The Los Angeles Dodgers enter the 2021 Major League Baseball season as the clear-cut front-runners to win the World Series.
That's a simple, declarative statement, right? Do you disagree with it? Well, there are a lot of you out there, so some of you might. Chances are, however, that you don't. You might think another team will knock off the Dodgers. You might think the team you root for will knock off the Dodgers. But few of you would actually argue that another team ought to wear the favorite's target on its proverbial back as the season dawns.
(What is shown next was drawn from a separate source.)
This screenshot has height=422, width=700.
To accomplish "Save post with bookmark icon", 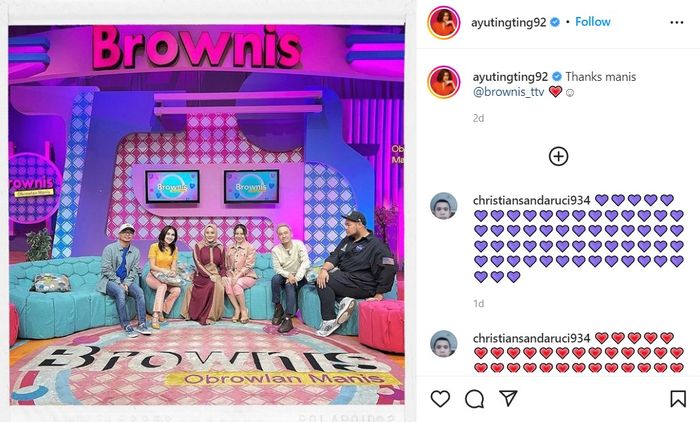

The reason that opening sentence is so uncontroversial is that solid evidence to the contrary simply does not exist. L.A. is working on a streak of eight straight NL West titles, during which it has won 75 more regular-season games than any other team and 10 more postseason games. The Dodgers' most recent season was their best yet: They won at a clip of 116 wins per 162 games in 2020. Their run differential suggested a team that should have won 115 and was on pace to be one of the five best differentials of the modern era. Not only is nearly the entire core of talent responsible for those lofty numbers back for 2021, but it's been augmented by 2020 NL Cy Young Award winner Trevor Bauer.
Thus all major projection-based forecasting systems flag L.A. as baseball's top team entering the campaign. My system is even more hyped about the Dodgers than most, giving them an average of 106.1 wins during my most recent run of simulations. Out of 10,000 sim seasons, the Dodgers had two -- two! -- records under .500, won at least 79 games every time, broke the all-time wins record (116) a number of times and even had five simulations in which they won at least 117 games then swept their way to another World Series crown with an 11-0 postseason.
As unlikely as both of those outcomes -- a new single-season wins record and a perfect postseason -- might be for any team, even the Dodgers, it does set one to thinking. What would the ceiling for a team like that even look like?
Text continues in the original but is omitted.